In a standard astable configuration of the 555 timer, we have two resistors R1 and R2. The capacitor charges through both resistors but only discharges through R2, consequently, the high interval is longer than the low interval.

I am having trouble understanding the purpose of R1 here, won't removing it make the charge and discharge times equal, effectively making it a 50% duty cycle?


I tried following this question, but the answers there is not comprehensive enough. Moreover, other resources I came across states that the resistor is essential and can't be removed. Other than changing the ratio between the low and high interval, why is R1 essential?

Best Answer

Pin 7 is the discharge pin. It's an open-collector type, so it can only sink current to ground. It cannot source any current, at all. (It only becomes active when one of the comparators determines that it is time to discharge the capacitor.)

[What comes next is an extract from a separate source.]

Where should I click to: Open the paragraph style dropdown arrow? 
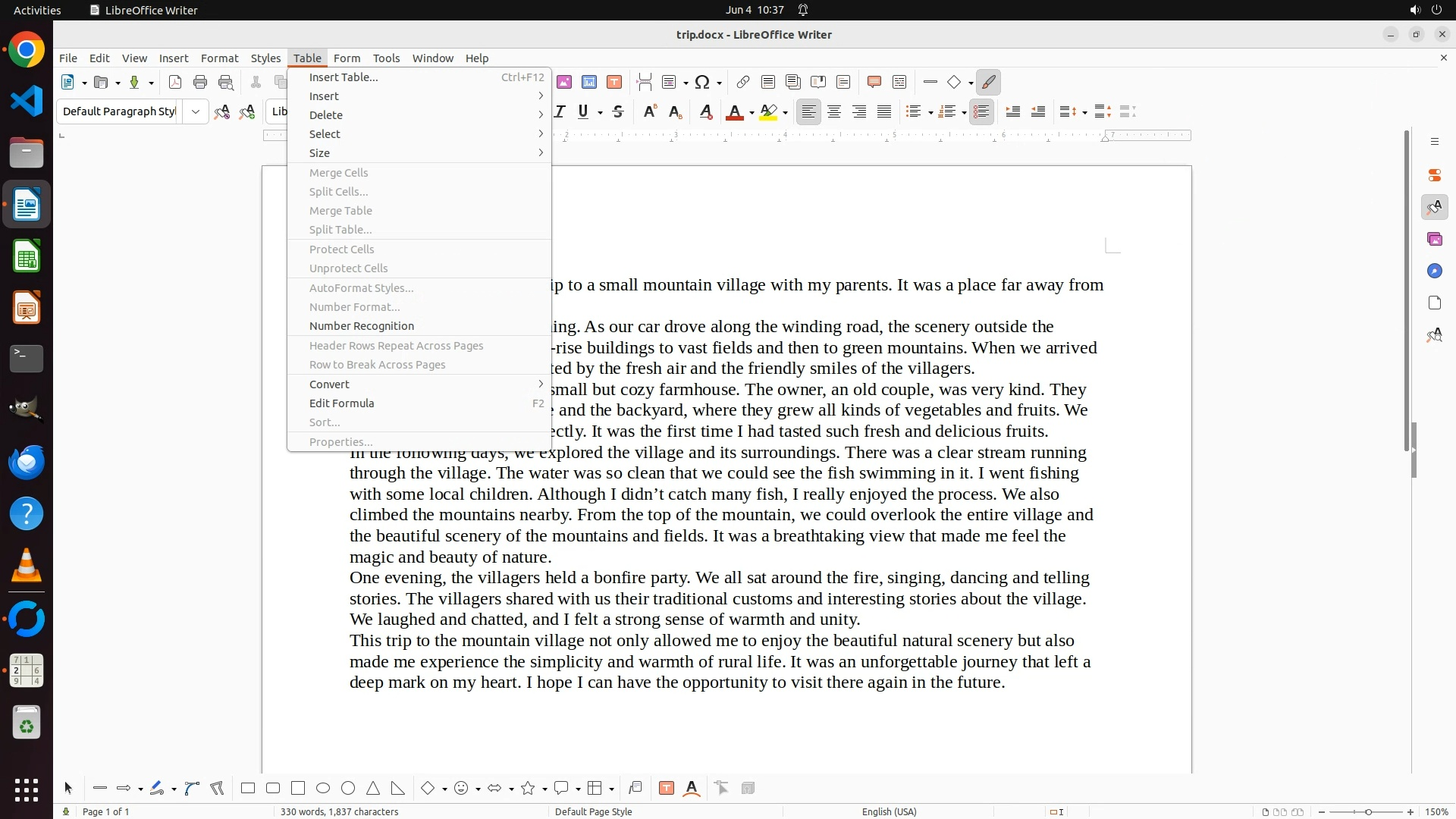(196, 111)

If pin 7 were directly connected to the \$V_\text{CC}\$ power supply then it would be just fine, while pin 7 is inactive. In this case, the capacitor's charging rate would be determined only by \$R_2\$ and \$C\$ (since \$R_1\$ would effectively be \$0\:\Omega\$.)

However, as soon as pin 7 goes active and attempts to sink as much current as possible, the very low resistance of a short-circuit from pin 7 to \$V_\text{CC}\$ would mean that very high currents took place. These would be almost certainly be sufficient to vaporize the aluminum interconnects on the IC die somewhere near where pin 7 is bonded. So a direct connection from pin 7 to \$V_\text{CC}\$ is ill-advised because of the problem that occurs when pin 7 becomes active.

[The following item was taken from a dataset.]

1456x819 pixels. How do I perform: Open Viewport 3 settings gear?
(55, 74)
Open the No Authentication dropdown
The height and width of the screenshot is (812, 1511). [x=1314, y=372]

A resistor from pin 7 to \$V_\text{CC}\$ isn't entirely desirable as pin 7 not only has to work on discharging \$C\$ via \$R_2\$, but then pin 7 also must sink any current produced by \$R_1\$, too. However, that resistor is absolutely required in order to limit the current that pin 7 sinks, when active.

Pin 7 will have a specified current limit and this must be more than enough to cover the discharging current from \$C\$ as well as the excess current being supplied via \$R_1\$ when pin 7 is active. So that's something to watch for in the datasheet, too.

In general, directly tying pin 7 to \$V_\text{CC}\$ is a "bad thing" to do.